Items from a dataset
────────────────────────────────────────

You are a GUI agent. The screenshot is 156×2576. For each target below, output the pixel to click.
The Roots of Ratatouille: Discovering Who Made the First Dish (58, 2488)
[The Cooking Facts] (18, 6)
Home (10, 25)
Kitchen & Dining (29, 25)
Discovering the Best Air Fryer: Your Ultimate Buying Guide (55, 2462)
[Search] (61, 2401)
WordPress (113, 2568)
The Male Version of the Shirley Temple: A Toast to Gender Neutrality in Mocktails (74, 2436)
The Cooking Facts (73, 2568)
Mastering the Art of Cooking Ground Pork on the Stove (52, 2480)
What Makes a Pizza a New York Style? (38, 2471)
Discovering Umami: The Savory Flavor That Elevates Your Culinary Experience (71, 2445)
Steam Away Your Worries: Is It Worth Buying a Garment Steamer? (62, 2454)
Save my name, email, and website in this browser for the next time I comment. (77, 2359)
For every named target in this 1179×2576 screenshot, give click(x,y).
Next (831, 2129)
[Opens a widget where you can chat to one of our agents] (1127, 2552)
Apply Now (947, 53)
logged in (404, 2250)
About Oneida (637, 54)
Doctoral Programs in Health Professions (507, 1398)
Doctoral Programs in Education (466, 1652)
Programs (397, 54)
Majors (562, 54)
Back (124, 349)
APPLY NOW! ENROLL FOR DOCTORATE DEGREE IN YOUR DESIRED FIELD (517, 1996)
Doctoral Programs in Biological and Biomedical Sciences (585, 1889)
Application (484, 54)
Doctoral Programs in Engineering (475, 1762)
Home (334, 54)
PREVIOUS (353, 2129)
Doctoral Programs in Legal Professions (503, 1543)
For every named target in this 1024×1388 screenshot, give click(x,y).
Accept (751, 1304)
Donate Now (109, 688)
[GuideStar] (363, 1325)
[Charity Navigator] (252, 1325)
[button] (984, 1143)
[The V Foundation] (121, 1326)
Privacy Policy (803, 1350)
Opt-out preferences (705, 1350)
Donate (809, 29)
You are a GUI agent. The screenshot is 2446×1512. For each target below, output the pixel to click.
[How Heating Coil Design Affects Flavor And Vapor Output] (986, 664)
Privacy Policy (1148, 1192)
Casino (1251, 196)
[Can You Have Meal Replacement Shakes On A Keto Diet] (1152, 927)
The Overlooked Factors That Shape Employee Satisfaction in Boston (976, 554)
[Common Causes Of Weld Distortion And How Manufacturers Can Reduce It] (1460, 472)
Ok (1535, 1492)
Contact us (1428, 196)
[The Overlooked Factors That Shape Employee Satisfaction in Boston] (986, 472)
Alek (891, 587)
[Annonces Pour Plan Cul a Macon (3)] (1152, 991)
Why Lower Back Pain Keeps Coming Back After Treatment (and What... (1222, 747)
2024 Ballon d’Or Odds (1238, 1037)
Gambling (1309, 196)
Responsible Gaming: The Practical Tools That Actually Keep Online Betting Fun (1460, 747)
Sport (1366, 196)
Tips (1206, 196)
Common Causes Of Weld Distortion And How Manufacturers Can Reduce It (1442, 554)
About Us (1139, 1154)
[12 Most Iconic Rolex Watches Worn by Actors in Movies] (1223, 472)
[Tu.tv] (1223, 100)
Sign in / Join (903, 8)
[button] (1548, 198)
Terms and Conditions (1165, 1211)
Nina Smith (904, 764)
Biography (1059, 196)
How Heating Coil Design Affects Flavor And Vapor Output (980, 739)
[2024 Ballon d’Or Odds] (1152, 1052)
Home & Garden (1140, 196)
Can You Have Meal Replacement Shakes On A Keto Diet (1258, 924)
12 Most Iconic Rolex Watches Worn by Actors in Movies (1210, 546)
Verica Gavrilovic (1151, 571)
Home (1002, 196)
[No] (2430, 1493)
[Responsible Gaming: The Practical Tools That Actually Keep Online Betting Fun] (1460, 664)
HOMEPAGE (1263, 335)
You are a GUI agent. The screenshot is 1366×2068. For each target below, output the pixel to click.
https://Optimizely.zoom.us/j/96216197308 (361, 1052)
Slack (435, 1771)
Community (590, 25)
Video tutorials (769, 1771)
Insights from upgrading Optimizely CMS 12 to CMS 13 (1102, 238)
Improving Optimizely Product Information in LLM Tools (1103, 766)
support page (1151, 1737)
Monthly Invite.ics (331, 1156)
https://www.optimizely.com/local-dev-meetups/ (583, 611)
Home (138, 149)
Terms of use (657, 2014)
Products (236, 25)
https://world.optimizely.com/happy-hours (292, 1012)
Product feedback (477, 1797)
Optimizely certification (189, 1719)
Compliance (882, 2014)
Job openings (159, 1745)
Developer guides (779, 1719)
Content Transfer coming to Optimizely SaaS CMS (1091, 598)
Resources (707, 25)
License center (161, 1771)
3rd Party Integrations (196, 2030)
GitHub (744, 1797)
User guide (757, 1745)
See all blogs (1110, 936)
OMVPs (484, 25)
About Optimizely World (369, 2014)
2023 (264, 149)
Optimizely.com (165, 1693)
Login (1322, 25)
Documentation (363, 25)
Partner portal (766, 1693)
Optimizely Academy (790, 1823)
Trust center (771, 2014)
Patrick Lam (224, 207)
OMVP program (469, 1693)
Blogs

────────────────────────────────────────

Retype the records above exactly, from their first line through the line that contains "Application (484, 54)", and stop there.

» REPLY
You are a GUI agent. The screenshot is 156×2576. For each target below, output the pixel to click.
The Roots of Ratatouille: Discovering Who Made the First Dish (58, 2488)
[The Cooking Facts] (18, 6)
Home (10, 25)
Kitchen & Dining (29, 25)
Discovering the Best Air Fryer: Your Ultimate Buying Guide (55, 2462)
[Search] (61, 2401)
WordPress (113, 2568)
The Male Version of the Shirley Temple: A Toast to Gender Neutrality in Mocktails (74, 2436)
The Cooking Facts (73, 2568)
Mastering the Art of Cooking Ground Pork on the Stove (52, 2480)
What Makes a Pizza a New York Style? (38, 2471)
Discovering Umami: The Savory Flavor That Elevates Your Culinary Experience (71, 2445)
Steam Away Your Worries: Is It Worth Buying a Garment Steamer? (62, 2454)
Save my name, email, and website in this browser for the next time I comment. (77, 2359)
For every named target in this 1179×2576 screenshot, give click(x,y).
Next (831, 2129)
[Opens a widget where you can chat to one of our agents] (1127, 2552)
Apply Now (947, 53)
logged in (404, 2250)
About Oneida (637, 54)
Doctoral Programs in Health Professions (507, 1398)
Doctoral Programs in Education (466, 1652)
Programs (397, 54)
Majors (562, 54)
Back (124, 349)
APPLY NOW! ENROLL FOR DOCTORATE DEGREE IN YOUR DESIRED FIELD (517, 1996)
Doctoral Programs in Biological and Biomedical Sciences (585, 1889)
Application (484, 54)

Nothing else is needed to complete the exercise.